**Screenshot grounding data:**
——————
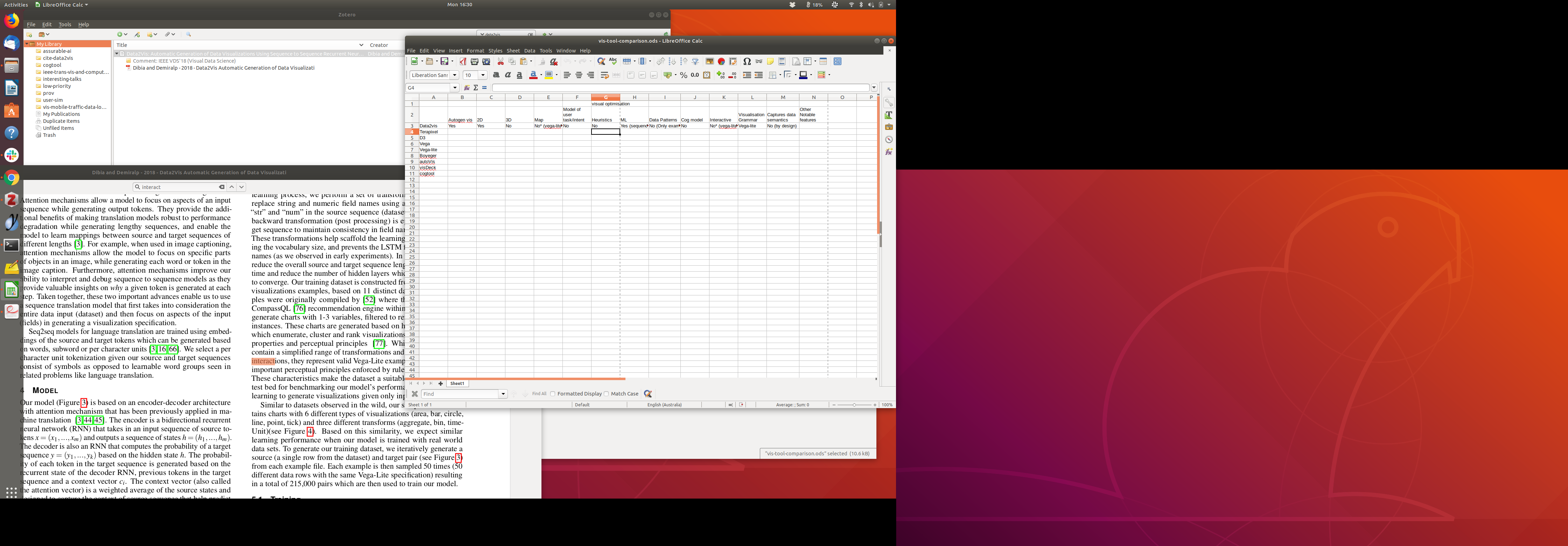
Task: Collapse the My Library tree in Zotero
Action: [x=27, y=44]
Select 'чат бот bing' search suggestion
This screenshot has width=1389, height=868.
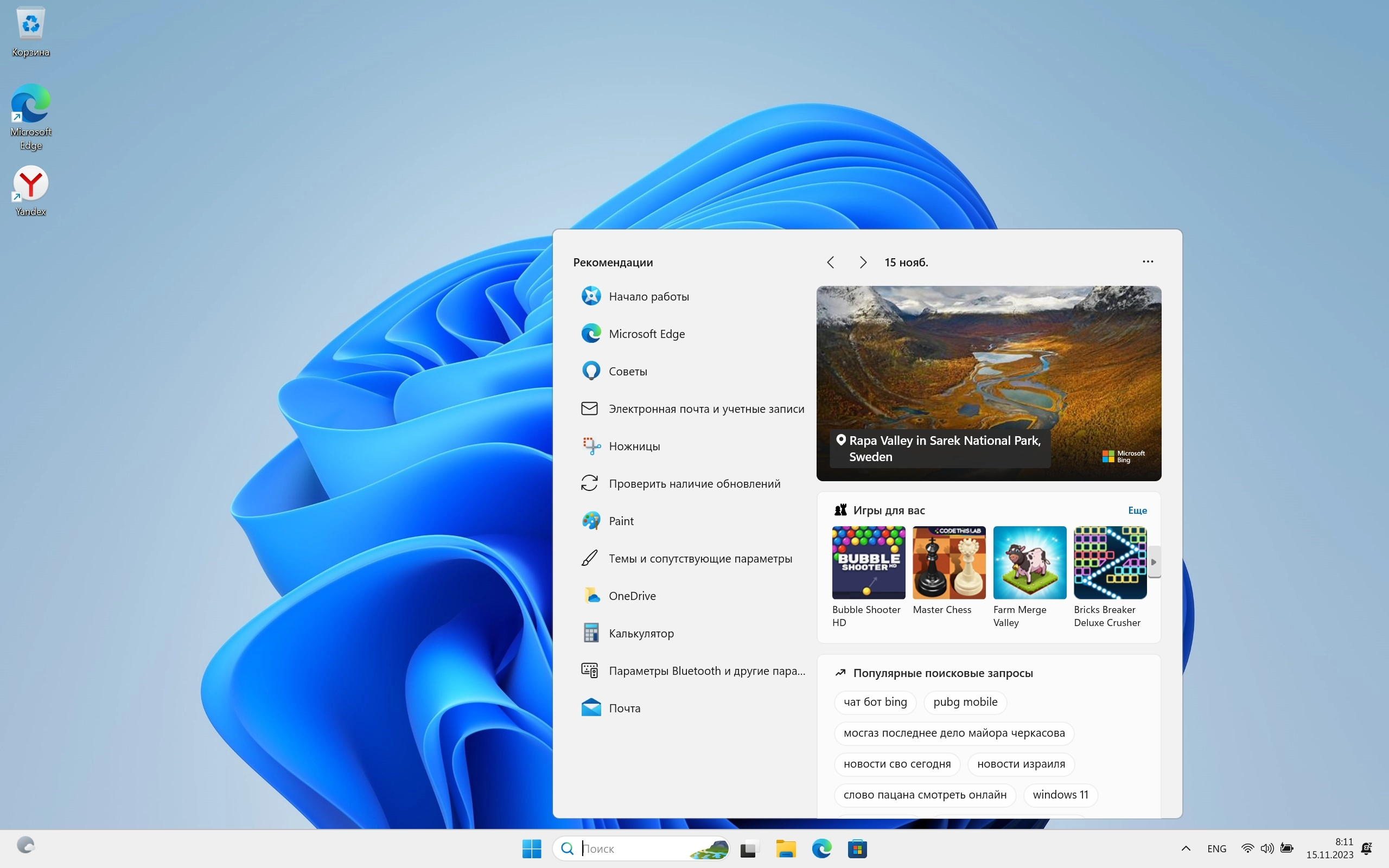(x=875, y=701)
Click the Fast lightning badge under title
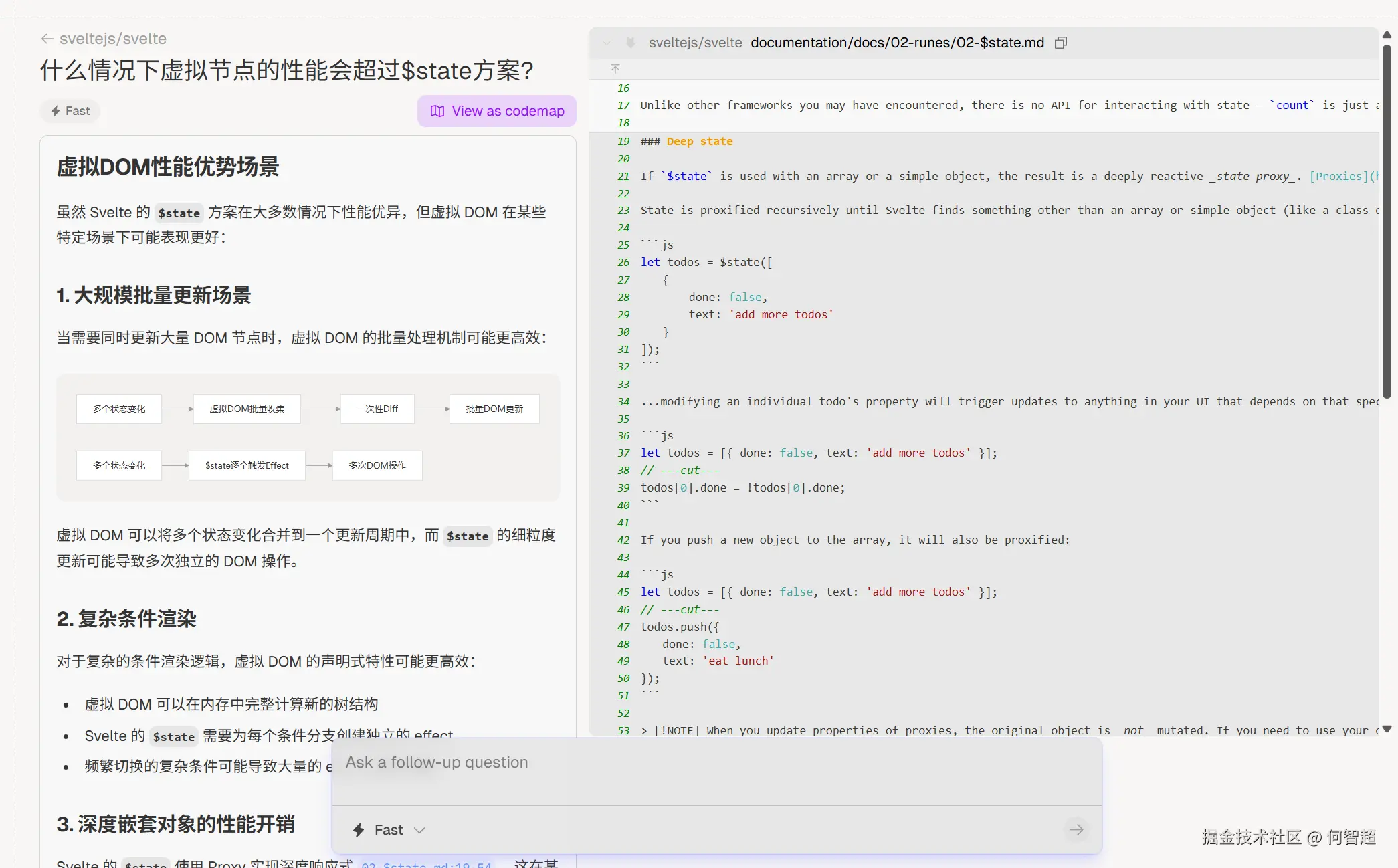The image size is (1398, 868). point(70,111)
——————
**WHAT YOU SHOULD DO:** Pictures are to be left out; the answer must otherwise be exactly the lines from the one with "This screenshot has width=1389, height=868." through the final line of the entries above, both included.

**OUTPUT FOR THIS EXERCISE:**
This screenshot has width=1389, height=868.
(x=875, y=701)
Click the Fast lightning badge under title
The image size is (1398, 868). point(70,111)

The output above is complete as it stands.